__The task__:
Every record needs to be repeated exactly; its pictures do not.

__Extracted records__:

-*-

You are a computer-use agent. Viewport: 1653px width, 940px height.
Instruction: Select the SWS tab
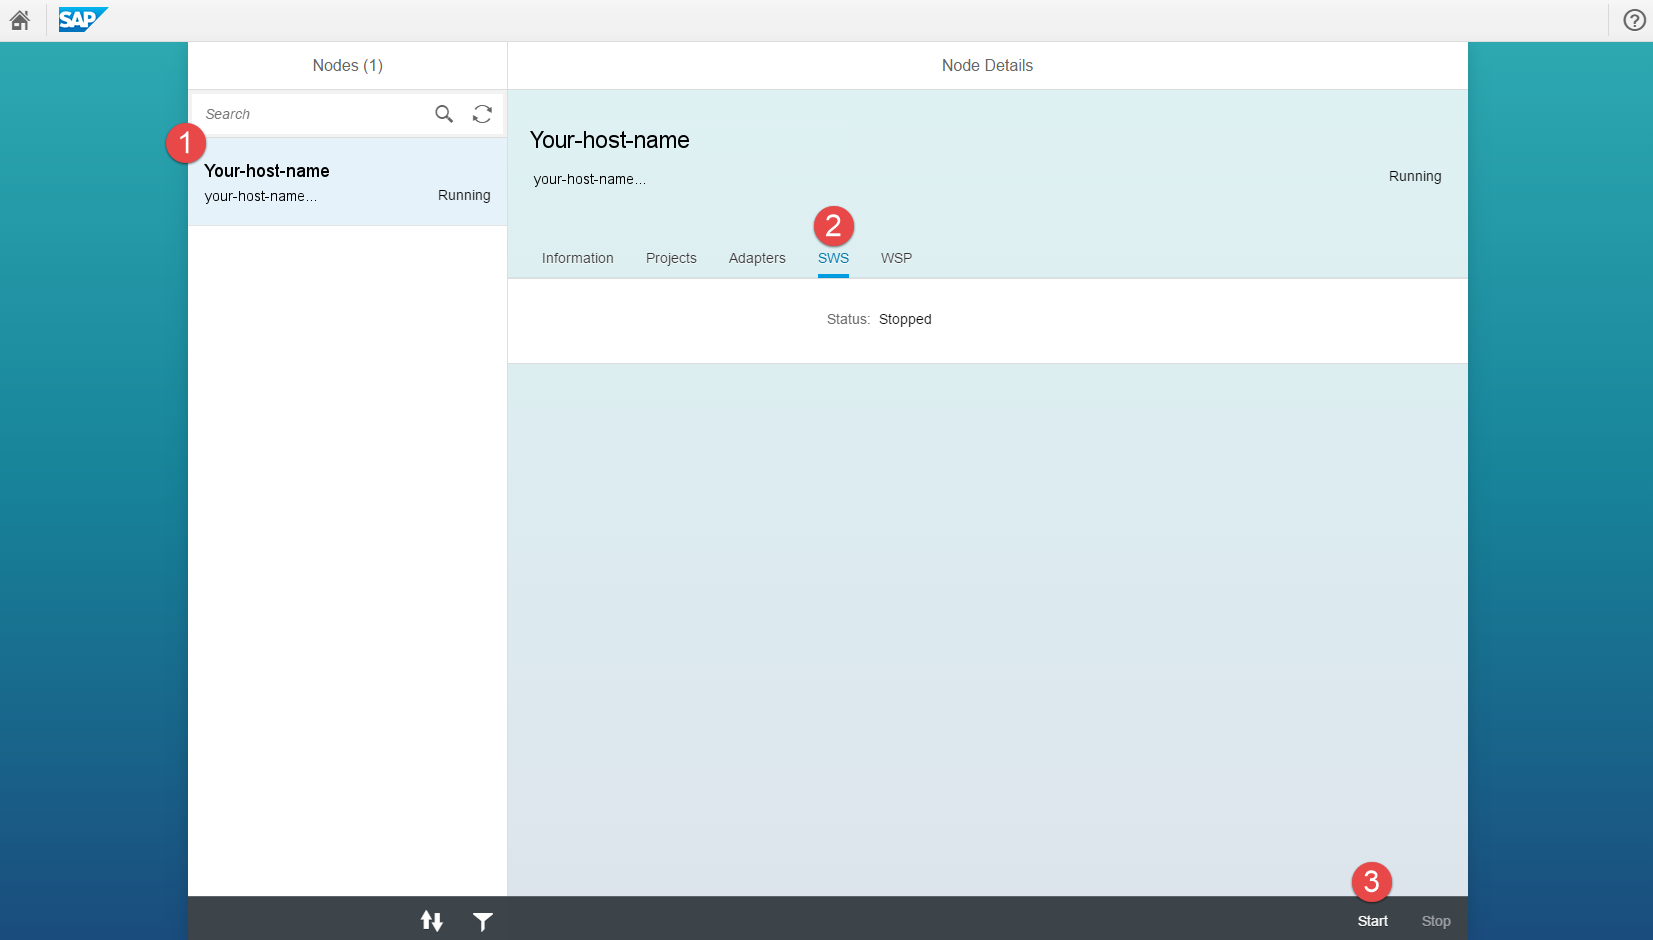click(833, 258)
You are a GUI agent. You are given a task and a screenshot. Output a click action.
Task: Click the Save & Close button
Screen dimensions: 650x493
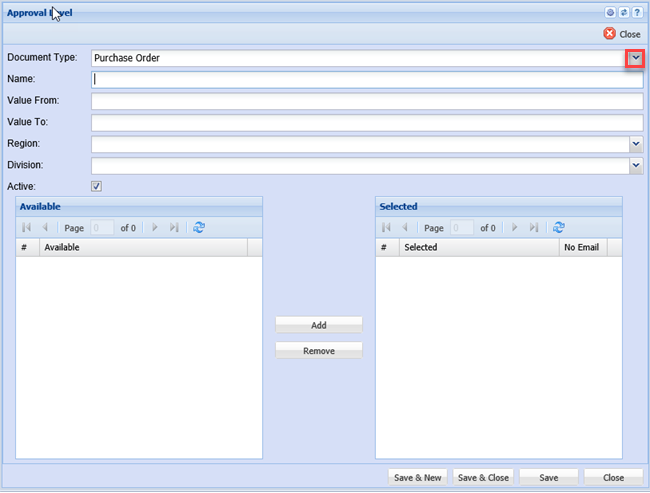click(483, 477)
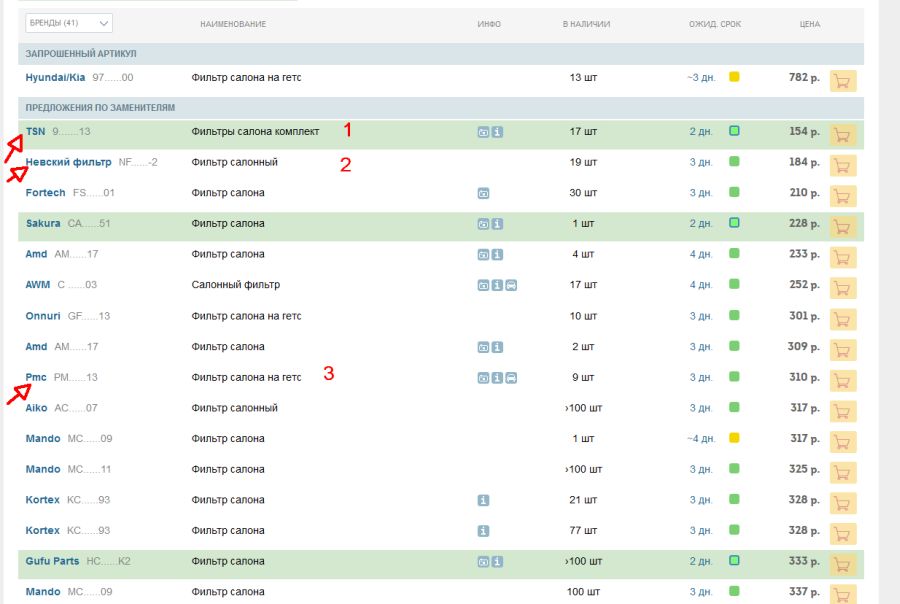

-*-

__Response to this exercise__:
You are a computer-use agent. Viewport: 1653px width, 940px height.
Instruction: Select the SWS tab
click(833, 258)
You are a GUI agent. You are given a task and a screenshot. Output a click action.
Task: Click the Save & Close button
Screen dimensions: 650x493
click(483, 477)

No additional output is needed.